====== Task input

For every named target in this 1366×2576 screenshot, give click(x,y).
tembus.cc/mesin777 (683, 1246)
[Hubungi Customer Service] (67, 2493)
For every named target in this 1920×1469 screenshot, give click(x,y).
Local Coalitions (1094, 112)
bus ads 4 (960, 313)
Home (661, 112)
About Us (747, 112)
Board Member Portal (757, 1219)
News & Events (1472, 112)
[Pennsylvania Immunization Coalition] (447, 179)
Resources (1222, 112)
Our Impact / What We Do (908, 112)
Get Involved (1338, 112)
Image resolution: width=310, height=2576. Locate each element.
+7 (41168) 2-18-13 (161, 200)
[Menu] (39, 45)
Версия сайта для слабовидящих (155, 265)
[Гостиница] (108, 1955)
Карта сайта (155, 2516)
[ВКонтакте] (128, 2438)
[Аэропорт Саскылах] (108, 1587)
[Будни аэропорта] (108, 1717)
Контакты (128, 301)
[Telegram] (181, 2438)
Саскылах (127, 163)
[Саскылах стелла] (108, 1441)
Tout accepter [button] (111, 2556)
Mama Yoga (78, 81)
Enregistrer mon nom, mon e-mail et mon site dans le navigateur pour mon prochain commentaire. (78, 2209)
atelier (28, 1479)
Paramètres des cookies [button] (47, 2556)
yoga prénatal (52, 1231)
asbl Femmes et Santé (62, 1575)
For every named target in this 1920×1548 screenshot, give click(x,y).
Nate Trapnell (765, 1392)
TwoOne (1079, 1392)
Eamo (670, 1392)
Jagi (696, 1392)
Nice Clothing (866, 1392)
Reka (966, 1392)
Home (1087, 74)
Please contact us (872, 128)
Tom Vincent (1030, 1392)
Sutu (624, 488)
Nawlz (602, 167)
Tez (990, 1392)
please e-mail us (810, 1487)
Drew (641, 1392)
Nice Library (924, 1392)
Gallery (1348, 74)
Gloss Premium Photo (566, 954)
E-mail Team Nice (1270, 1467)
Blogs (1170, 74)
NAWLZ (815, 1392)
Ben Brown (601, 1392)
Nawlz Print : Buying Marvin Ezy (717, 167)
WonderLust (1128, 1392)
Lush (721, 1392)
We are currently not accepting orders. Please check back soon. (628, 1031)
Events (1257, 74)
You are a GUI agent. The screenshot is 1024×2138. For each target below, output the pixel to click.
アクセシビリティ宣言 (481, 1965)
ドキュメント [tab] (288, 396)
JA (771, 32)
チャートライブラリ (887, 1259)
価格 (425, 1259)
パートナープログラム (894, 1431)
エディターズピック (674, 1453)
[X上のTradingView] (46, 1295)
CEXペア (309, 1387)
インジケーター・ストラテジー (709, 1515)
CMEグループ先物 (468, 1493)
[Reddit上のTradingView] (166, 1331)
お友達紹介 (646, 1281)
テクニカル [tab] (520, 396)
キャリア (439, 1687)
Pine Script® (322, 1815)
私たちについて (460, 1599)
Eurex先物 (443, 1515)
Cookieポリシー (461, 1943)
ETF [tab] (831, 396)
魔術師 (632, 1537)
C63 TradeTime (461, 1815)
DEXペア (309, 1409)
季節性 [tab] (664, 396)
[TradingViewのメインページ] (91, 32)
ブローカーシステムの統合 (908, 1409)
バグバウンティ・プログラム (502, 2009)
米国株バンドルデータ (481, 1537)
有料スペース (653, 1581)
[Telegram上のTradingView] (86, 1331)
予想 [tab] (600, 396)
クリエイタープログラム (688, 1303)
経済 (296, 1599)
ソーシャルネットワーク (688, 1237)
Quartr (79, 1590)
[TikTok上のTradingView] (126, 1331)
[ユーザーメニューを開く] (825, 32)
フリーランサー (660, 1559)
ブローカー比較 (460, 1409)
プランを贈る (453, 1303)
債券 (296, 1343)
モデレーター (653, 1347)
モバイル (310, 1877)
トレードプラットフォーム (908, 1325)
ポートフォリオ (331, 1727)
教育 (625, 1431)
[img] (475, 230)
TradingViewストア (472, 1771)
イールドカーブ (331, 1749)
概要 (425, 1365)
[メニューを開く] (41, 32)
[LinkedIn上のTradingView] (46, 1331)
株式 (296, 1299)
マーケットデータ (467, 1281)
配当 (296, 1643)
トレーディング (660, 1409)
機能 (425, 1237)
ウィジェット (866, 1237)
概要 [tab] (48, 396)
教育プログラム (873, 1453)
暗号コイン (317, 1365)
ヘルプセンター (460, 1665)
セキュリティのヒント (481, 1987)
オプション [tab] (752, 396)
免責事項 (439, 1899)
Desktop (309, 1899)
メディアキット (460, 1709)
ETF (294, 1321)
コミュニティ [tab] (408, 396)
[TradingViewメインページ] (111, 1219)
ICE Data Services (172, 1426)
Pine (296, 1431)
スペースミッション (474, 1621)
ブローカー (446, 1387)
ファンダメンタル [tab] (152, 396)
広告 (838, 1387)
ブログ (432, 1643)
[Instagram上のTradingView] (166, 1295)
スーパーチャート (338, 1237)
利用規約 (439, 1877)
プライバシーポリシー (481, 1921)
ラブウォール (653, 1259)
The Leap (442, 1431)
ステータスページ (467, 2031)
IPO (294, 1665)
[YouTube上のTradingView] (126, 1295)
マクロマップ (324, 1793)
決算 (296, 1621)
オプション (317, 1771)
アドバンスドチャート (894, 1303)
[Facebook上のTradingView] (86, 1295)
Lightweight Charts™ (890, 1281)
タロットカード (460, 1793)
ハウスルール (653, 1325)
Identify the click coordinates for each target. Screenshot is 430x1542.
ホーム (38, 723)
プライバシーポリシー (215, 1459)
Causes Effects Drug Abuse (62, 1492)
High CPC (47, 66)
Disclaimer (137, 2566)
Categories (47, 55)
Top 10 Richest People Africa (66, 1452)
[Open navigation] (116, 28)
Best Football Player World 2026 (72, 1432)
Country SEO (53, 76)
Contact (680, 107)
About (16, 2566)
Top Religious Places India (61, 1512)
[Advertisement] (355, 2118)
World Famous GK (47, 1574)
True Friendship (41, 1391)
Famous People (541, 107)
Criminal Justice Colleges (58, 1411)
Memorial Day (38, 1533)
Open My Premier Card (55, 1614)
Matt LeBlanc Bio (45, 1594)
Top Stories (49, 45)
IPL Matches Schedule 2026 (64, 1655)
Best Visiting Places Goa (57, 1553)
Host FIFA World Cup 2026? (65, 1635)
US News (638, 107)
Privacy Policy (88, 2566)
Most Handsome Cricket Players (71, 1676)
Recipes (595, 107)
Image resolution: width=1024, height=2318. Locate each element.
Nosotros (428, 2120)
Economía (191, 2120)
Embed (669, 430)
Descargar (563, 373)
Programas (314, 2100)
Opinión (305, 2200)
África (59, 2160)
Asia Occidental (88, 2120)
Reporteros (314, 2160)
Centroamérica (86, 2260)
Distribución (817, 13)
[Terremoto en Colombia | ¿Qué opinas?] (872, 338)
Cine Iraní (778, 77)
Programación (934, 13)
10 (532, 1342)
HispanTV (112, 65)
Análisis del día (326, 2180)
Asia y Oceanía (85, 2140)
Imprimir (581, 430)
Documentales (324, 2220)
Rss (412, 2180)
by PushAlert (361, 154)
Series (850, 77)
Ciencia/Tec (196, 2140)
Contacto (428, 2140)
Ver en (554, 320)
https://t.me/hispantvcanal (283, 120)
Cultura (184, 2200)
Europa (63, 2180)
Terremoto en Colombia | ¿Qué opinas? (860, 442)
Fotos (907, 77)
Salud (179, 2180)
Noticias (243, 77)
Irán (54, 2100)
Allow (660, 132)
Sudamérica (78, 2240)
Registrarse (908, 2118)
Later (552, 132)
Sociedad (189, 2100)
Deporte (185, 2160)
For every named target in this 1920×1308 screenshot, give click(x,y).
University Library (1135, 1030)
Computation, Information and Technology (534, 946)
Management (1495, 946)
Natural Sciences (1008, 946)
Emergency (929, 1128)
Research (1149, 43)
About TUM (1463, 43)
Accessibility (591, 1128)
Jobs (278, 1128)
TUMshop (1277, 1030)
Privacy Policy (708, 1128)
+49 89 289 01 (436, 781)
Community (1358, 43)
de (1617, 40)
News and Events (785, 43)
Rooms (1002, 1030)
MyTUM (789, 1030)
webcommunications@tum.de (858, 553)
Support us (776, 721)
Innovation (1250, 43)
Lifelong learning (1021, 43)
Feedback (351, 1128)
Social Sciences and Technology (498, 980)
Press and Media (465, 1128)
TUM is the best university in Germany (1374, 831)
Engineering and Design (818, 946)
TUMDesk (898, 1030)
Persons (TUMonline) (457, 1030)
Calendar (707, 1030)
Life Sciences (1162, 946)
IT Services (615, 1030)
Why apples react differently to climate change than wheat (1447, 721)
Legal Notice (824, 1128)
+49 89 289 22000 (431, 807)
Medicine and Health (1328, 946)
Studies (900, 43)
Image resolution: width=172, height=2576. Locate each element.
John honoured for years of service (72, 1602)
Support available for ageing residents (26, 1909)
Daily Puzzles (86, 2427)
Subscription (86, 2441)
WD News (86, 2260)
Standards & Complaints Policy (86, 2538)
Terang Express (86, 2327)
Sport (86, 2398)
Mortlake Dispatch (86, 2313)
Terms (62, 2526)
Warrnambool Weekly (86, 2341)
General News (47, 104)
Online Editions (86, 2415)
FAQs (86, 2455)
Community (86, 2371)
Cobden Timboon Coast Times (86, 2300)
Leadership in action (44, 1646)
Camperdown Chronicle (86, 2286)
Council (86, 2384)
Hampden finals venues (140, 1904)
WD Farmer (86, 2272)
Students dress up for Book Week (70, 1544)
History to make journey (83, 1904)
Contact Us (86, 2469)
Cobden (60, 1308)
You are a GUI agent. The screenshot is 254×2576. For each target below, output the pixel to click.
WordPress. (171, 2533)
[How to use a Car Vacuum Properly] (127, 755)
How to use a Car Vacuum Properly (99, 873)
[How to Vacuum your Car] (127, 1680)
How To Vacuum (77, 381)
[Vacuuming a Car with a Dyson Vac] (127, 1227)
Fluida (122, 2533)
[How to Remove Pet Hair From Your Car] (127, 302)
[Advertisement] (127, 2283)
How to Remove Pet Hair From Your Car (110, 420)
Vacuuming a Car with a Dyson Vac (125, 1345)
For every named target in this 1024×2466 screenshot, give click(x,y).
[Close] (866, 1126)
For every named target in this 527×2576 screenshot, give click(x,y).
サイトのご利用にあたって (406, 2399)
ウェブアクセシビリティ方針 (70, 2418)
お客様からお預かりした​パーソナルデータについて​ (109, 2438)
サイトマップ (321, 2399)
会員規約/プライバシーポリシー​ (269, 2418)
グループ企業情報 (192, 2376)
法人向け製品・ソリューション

============

# To do
How many lines of the entries hold the word "resolution"? Respond with the number alone.

# Response to the exercise
3